Reference this rules file in prometheus.yml by adding:
rule_files:
- "/etc/prometheus/rules/*.yml"
Installing and Configuring Grafana
Install Grafana on the monitoring server. For Ubuntu/Debian:
apt-get install -y apt-transport-https software-properties-common
wget -q -O - https://packages.grafana.com/gpg.key | apt-key add -
echo "deb https://packages.grafana.com/oss/deb stable main" > /etc/apt/sources.list.d/grafana.list
apt-get update && apt-get install -y grafana
systemctl enable grafana-server && systemctl start grafana-server
Grafana listens on port 3000 by default. Open a browser to http://grafana-server:3000 and log in with admin/admin (change the password on first login). Navigate to Configuration > Data Sources > Add data source > Prometheus. Set the URL to http://localhost:9090 and click Save and Test.
Importing the Windows Exporter Grafana Dashboard
The Grafana dashboard library includes ready-made dashboards for Windows Exporter. In Grafana, go to Dashboards > Import. Enter dashboard ID 14694 (Windows Exporter Full — a comprehensive community dashboard for Windows nodes) and click Load. Select your Prometheus data source and click Import.
The imported dashboard includes panels for CPU usage per core, memory utilization, disk I/O, network throughput, disk space per volume, and top processes by CPU and memory. You can customize panels by clicking the panel title and selecting Edit, then modifying the PromQL query or visualization settings.

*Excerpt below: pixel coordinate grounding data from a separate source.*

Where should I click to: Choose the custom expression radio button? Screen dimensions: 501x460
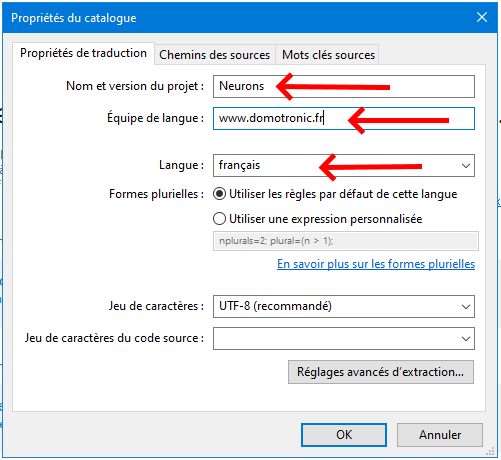tap(219, 219)
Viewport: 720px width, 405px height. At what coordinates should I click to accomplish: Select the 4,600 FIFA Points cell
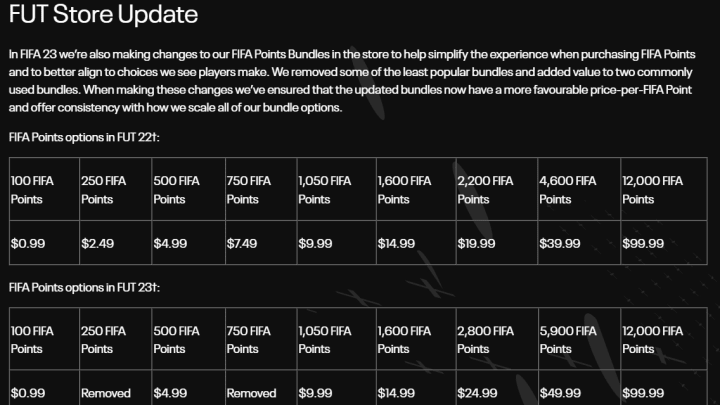[x=579, y=189]
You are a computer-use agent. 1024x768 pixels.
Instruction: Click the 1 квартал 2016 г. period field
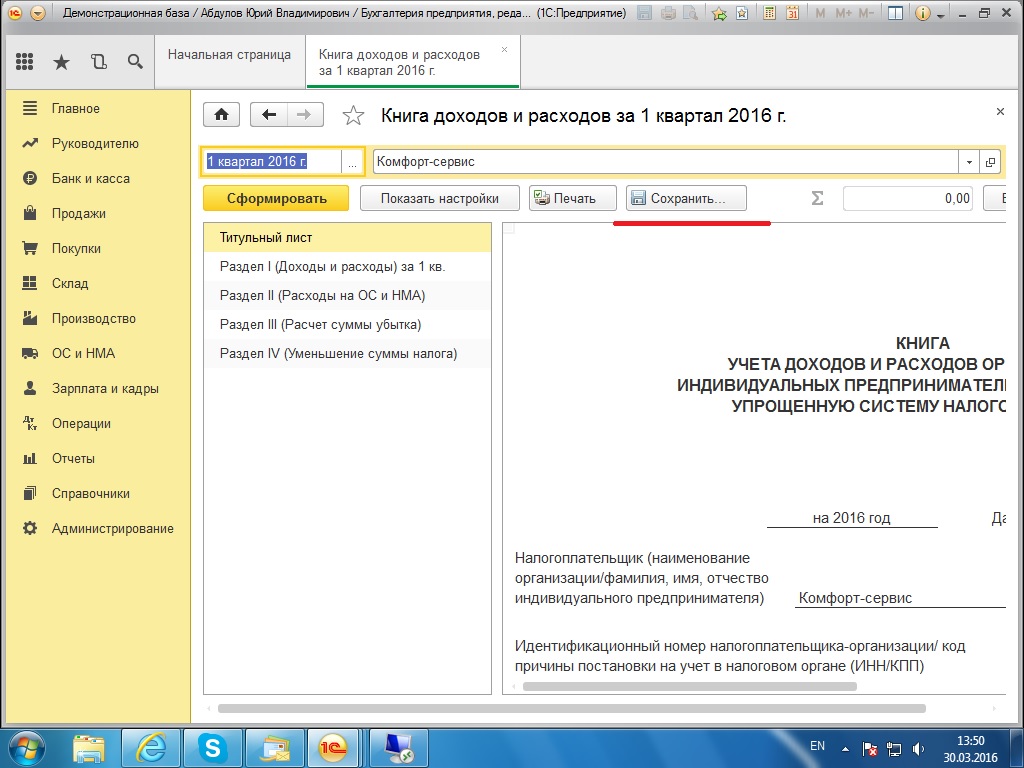(272, 162)
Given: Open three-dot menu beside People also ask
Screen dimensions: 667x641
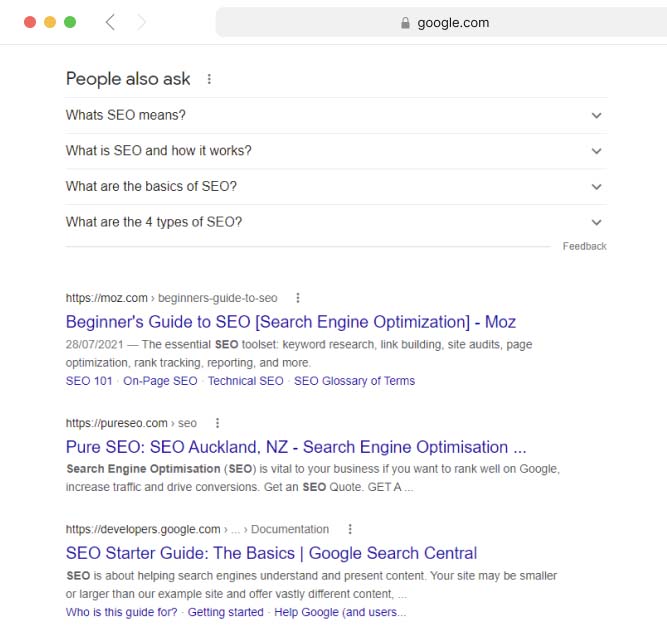Looking at the screenshot, I should point(209,79).
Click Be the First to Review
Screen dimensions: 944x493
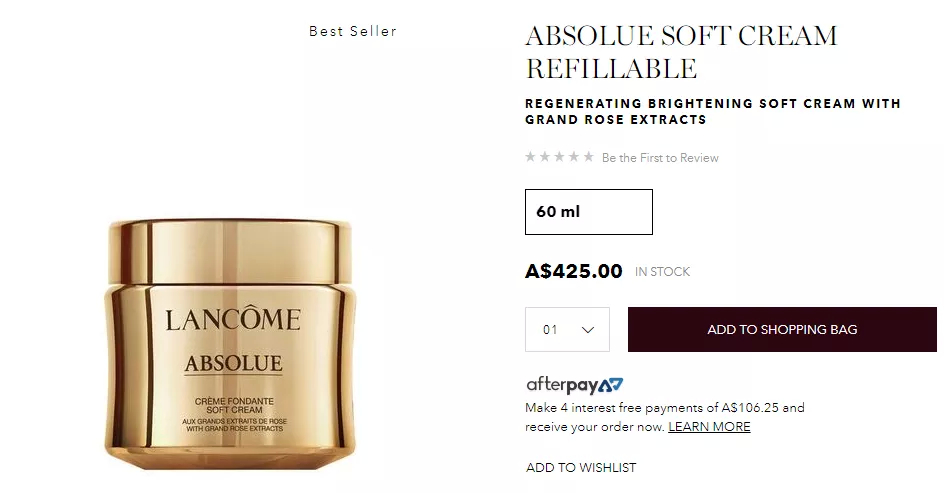point(660,158)
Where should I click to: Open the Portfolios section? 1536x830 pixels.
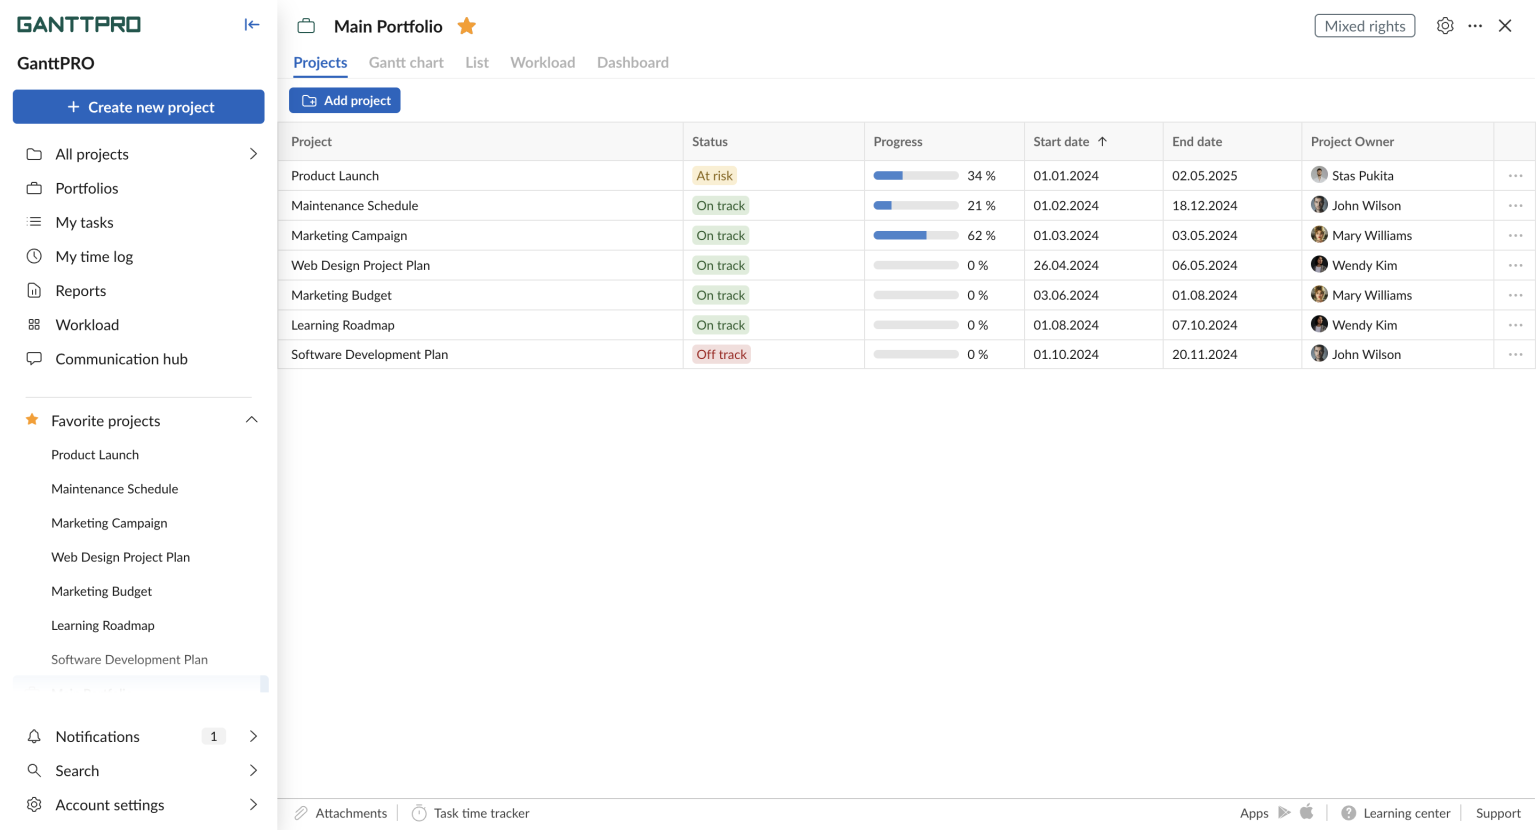(85, 188)
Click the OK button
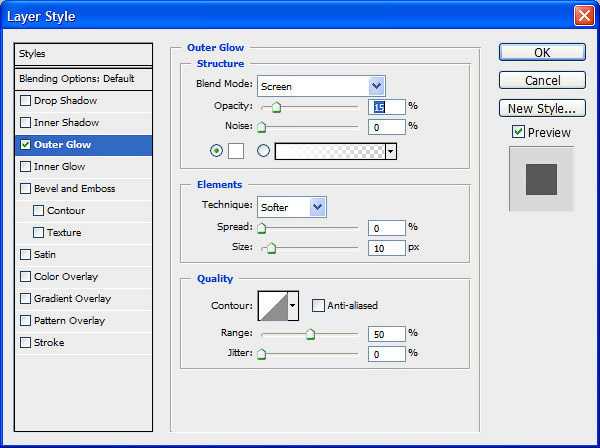Image resolution: width=600 pixels, height=448 pixels. tap(541, 53)
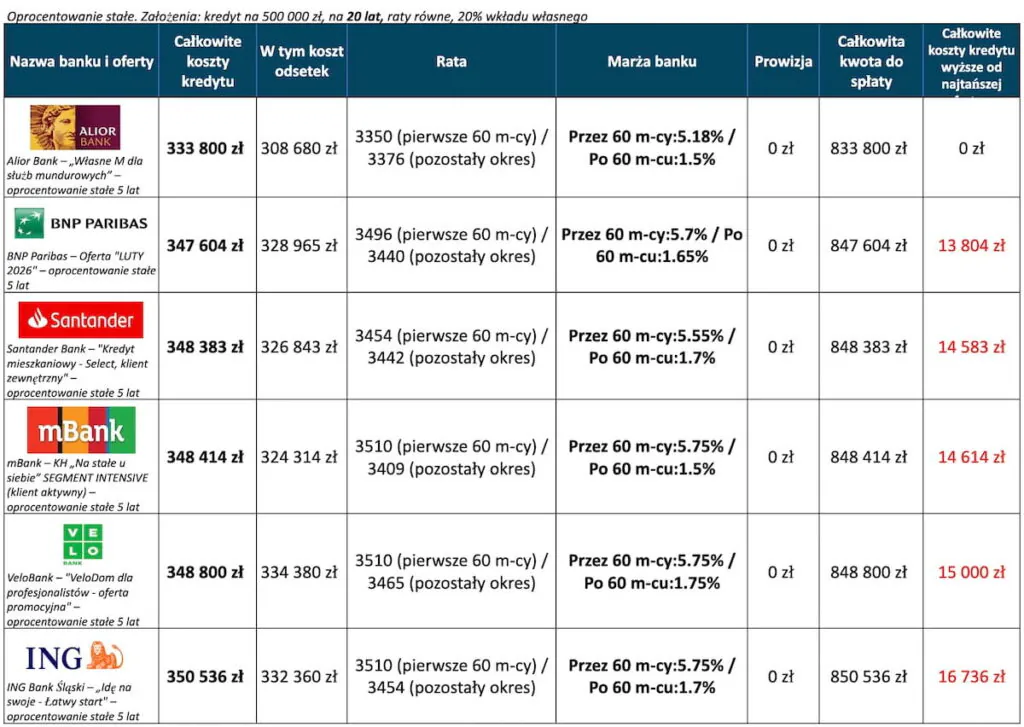The image size is (1024, 727).
Task: Select the 'Nazwa banku i oferty' column header
Action: pos(81,61)
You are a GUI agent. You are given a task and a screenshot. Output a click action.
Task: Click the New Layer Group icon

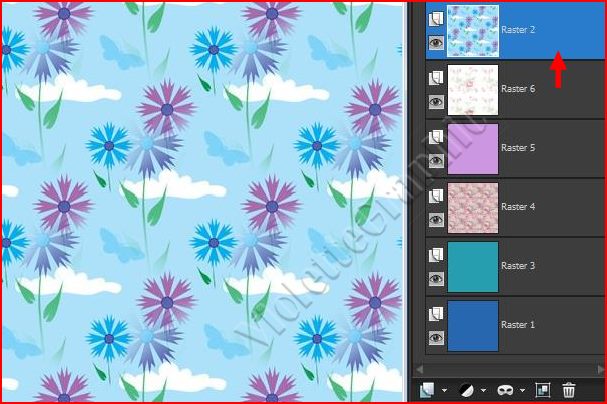[543, 390]
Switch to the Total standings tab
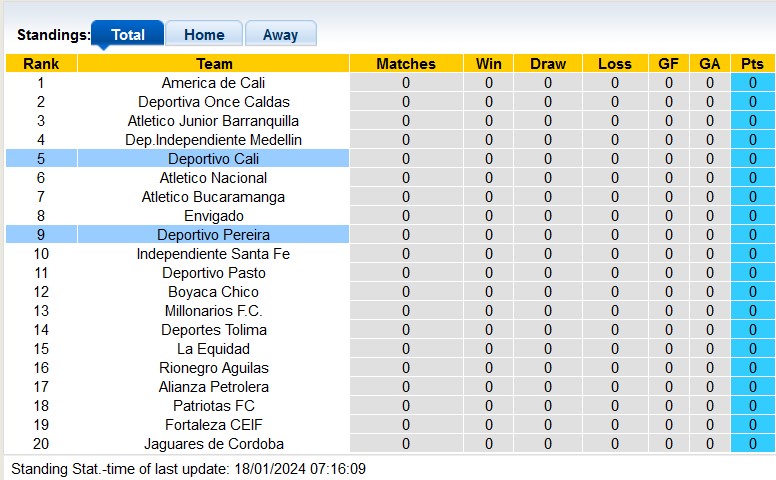Image resolution: width=776 pixels, height=480 pixels. tap(128, 34)
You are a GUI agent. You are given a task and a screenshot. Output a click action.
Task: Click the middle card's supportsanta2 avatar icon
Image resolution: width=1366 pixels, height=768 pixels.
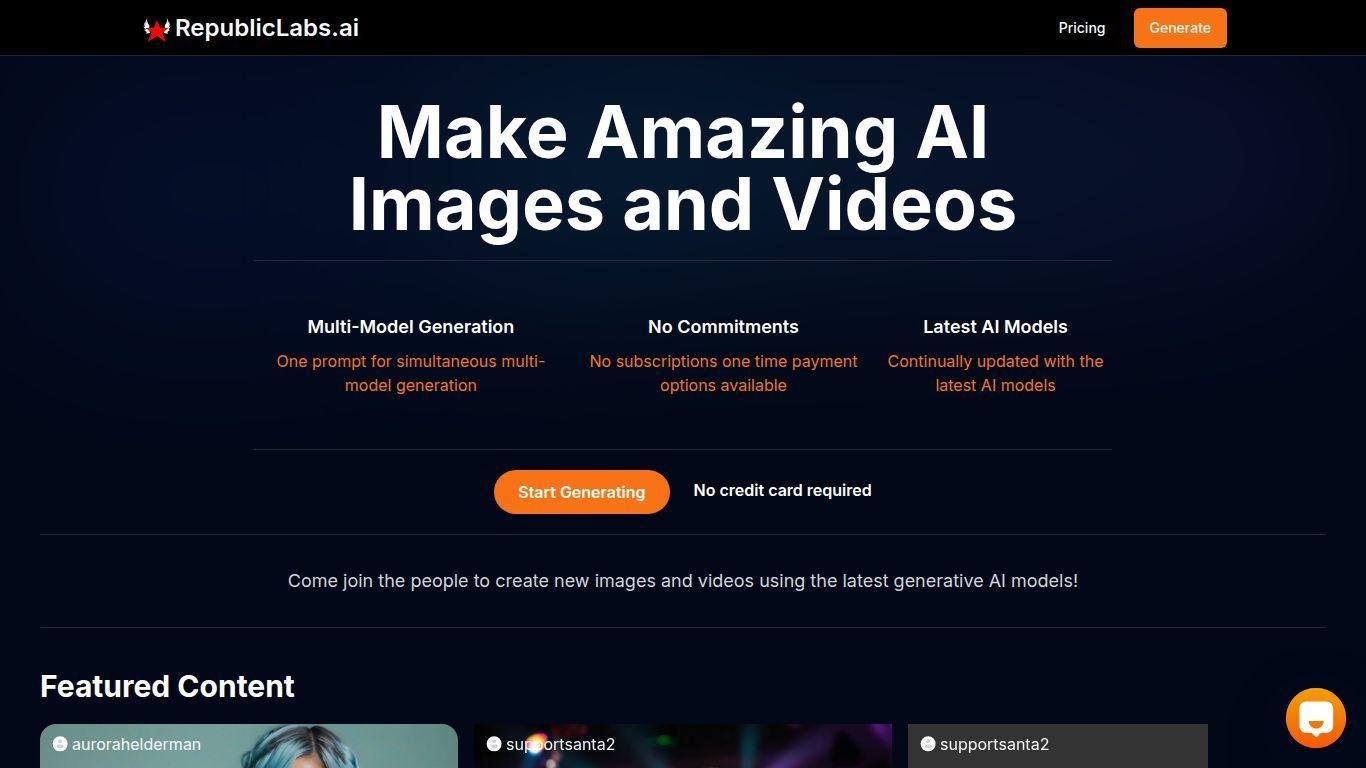[493, 744]
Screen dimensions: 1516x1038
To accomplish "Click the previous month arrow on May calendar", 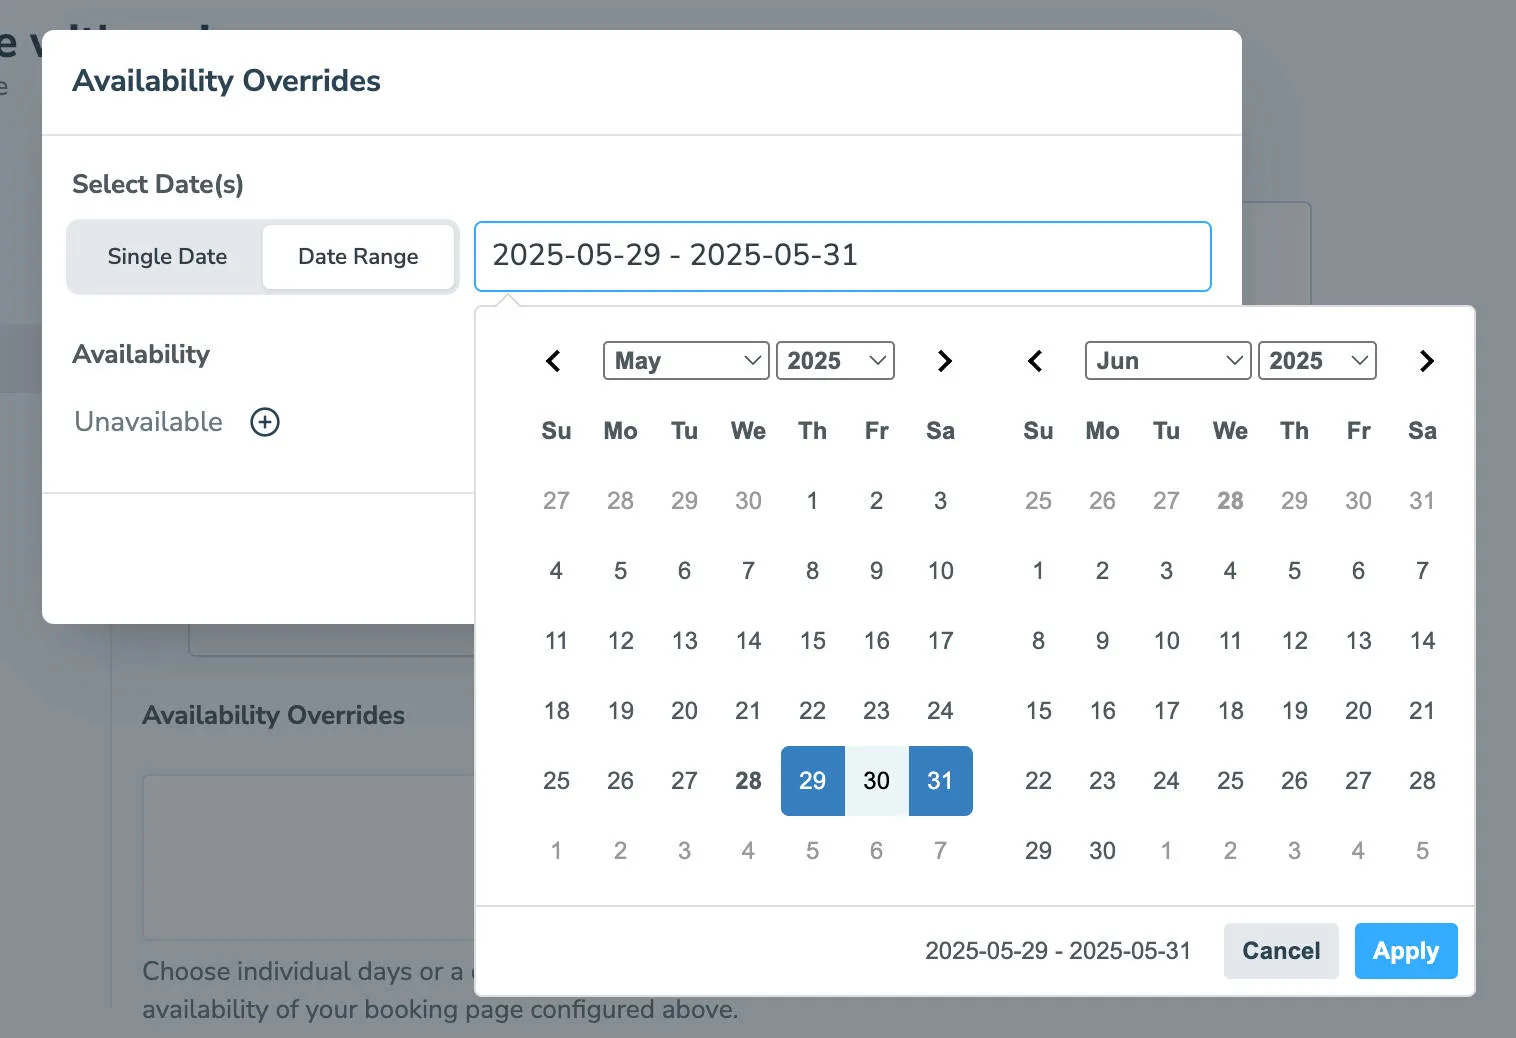I will click(x=554, y=361).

Setting Up Alertmanager for Notifications
Alertmanager handles routing and delivery of Prometheus alerts. Configure it to send email notifications for Windows Server alerts. Create /etc/alertmanager/alertmanager.yml:
global:
smtp_smarthost: 'smtp.company.com:587'
smtp_from: '[email protected]'
smtp_auth_username: '[email protected]'
smtp_auth_password: 'smtp-password'
route:
group_by: ['alertname', 'instance']
group_wait: 30s
group_interval: 5m
repeat_interval: 4h
receiver: 'ops-team'
receivers:
- name: 'ops-team'
email_configs:
- to: '[email protected]'
Start Alertmanager and reference it in prometheus.yml under alerting.alertmanagers. Prometheus will automatically route firing alerts to Alertmanager, which delivers the notifications according to the routing tree.